## Directions
Starting at the line that contains "How do I perform: Open", return every line through the end of the data exactly, without pictures.

Pixel coordinate grounding data:
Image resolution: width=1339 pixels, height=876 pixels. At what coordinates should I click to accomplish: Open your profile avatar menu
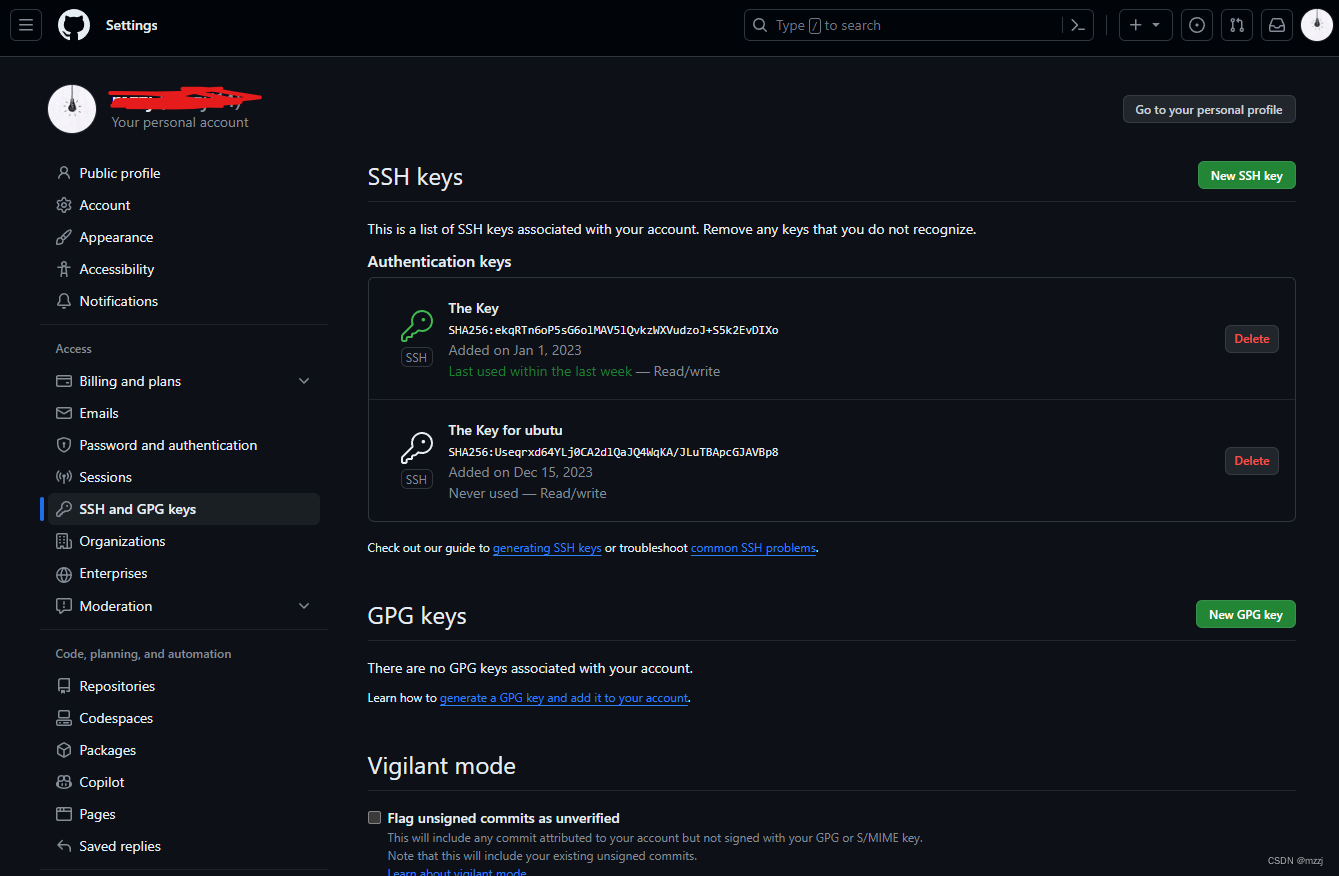pos(1315,24)
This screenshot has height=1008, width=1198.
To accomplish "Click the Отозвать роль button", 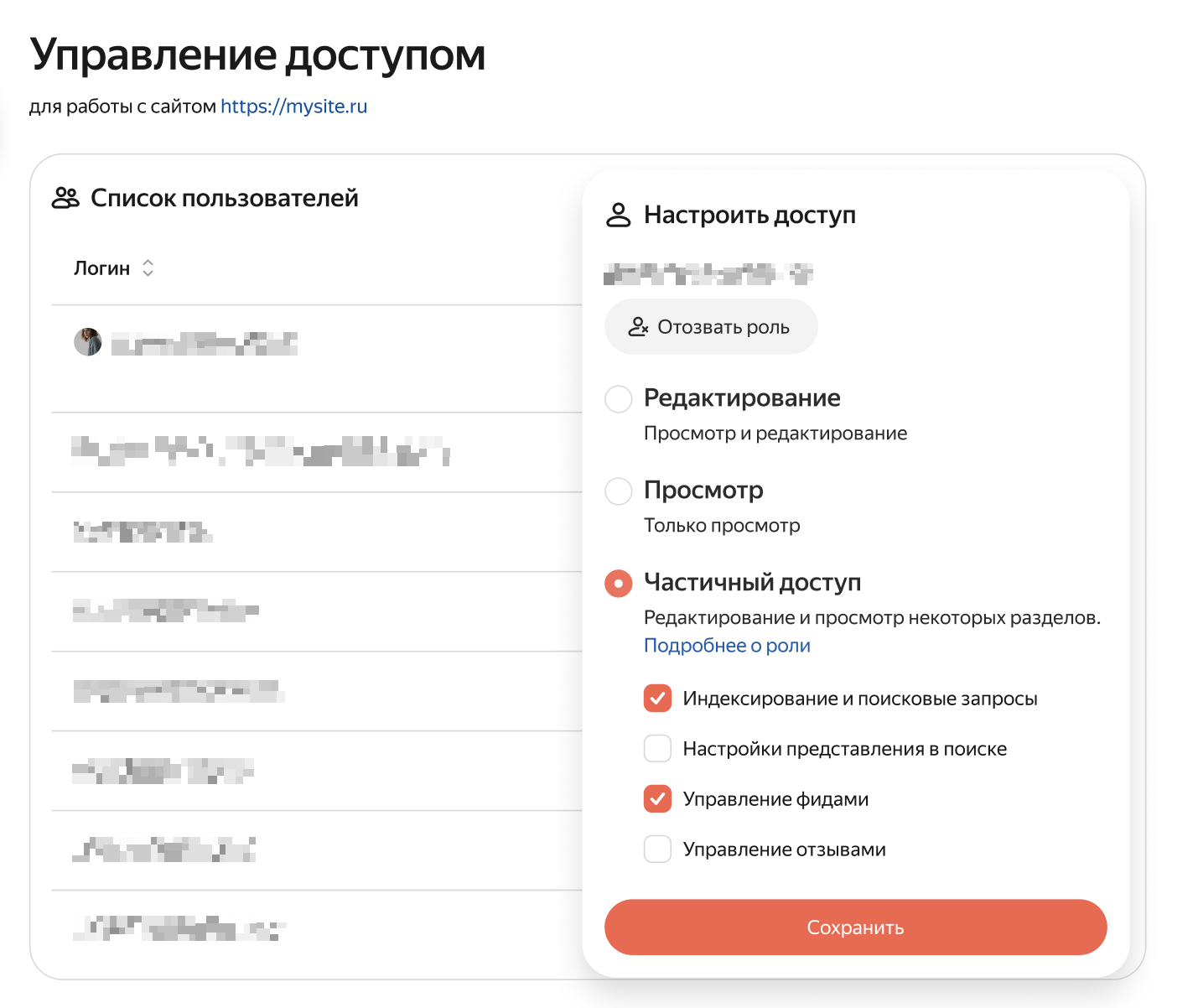I will point(711,327).
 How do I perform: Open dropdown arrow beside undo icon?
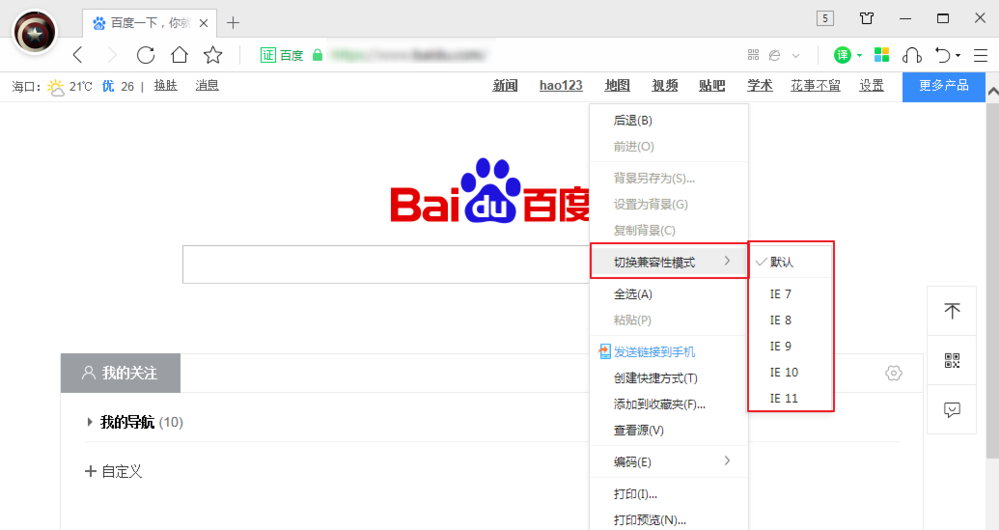(958, 56)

## Task response
 How do I perform: Open dropdown arrow beside undo icon?
(958, 56)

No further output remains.